Published: Saturday, Nov. 29, 2008 - 12:00 am | Page 2B

A $63 million expansion of Placerville's Marshall Medical Center has cleared a final hurdle en route to construction.

The City Council this week authorized vacating portions of Marshall Way, and Gold and Rowland streets to make way for an 88,000-square-foot, three-story acute-care wing.

It will house a new emergency room, women's center and birthing rooms, intensive care unit and additional acute-care facilities, as well as a new cafeteria.

Administrator James Whipple said several houses along the vacated streets will be demolished next week, and site work for the expansion will begin this winter. The new wing is expected to open by January 2011.

The expansion is a major undertaking for Marshall, one of a relatively small number of independent community hospitals remaining in the state and the only hospital on the county's west slope.

The new facilities are needed to handle the county's growing population, said Whipple. "Our emergency room has patients in the hall daily," he said.

The number of emergency-room beds will increase from 12 to 32.

The 105-bed hospital, designed in the late 1950s, saw its patient census increase 34 percent between 2000 and 2007, while the number of people treated in the emergency room rose 37 percent during the same period.

The expansion will include a 17-bed birthing center and 12-bed intensive care unit, as well as 34 to 37 beds for acute-care patients.

Because of funding constraints, facilities inside the new wing will be completed in phases, beginning with the emergency room, a new lobby and birthing center. The intensive-care and acute-care facilities will be added as money becomes available.

Whipple said the cost of the entire expansion is expected to total about $100 million.

Designing the project was a challenge given the hospital's location atop a hill.

"It's a difficult site," Whipple said, but the project promises improved traffic circulation and parking.
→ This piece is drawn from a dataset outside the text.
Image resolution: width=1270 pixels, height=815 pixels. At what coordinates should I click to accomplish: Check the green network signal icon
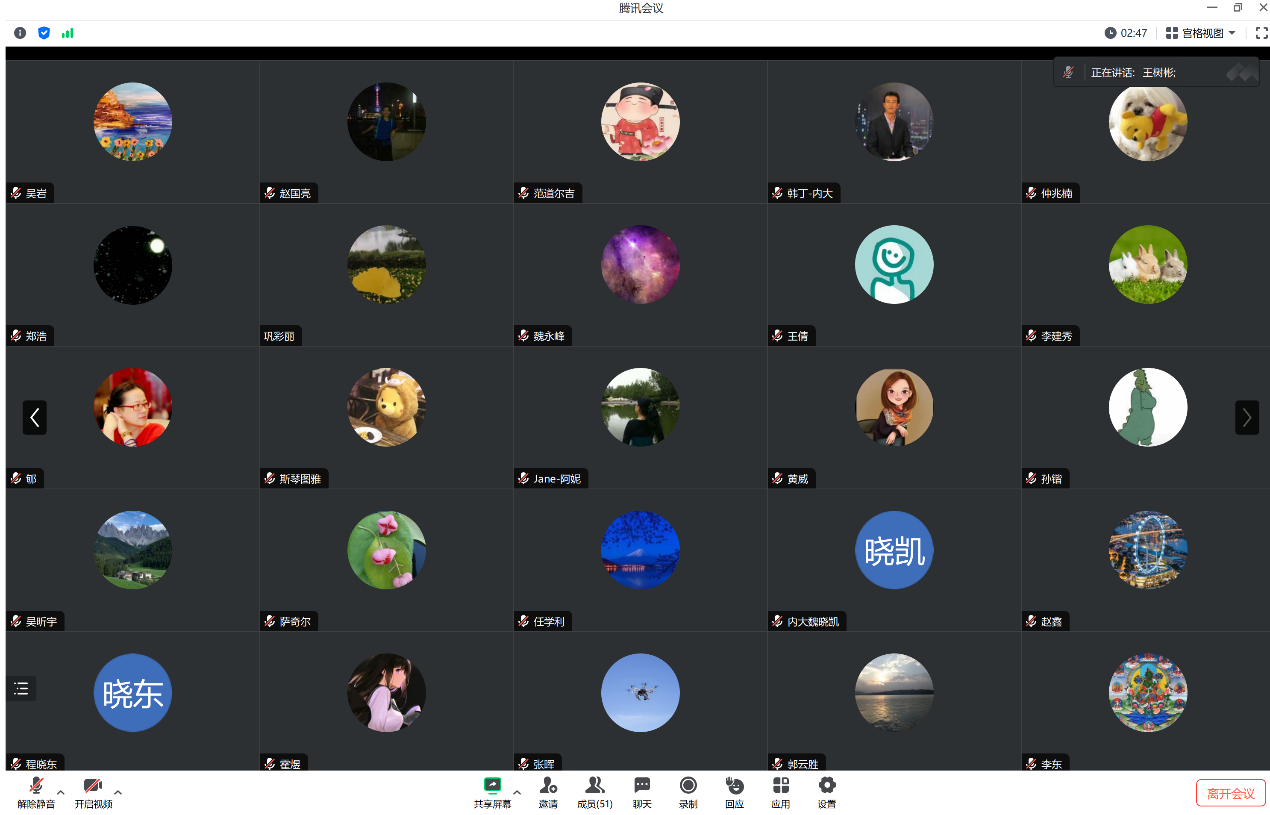[x=68, y=33]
Michael Ryan of Anova Architects, said measures are included to reduce the impact of hospital traffic on the surrounding neighborhood.

Plans include a secondary access, off Washington Street, so ambulances can avoid heavily traveled Cedar Ravine Road.

The realignment of Marshall Way also will allow for parking lots closer to the hospital, eliminating the need for people to cross the street to reach the lobby.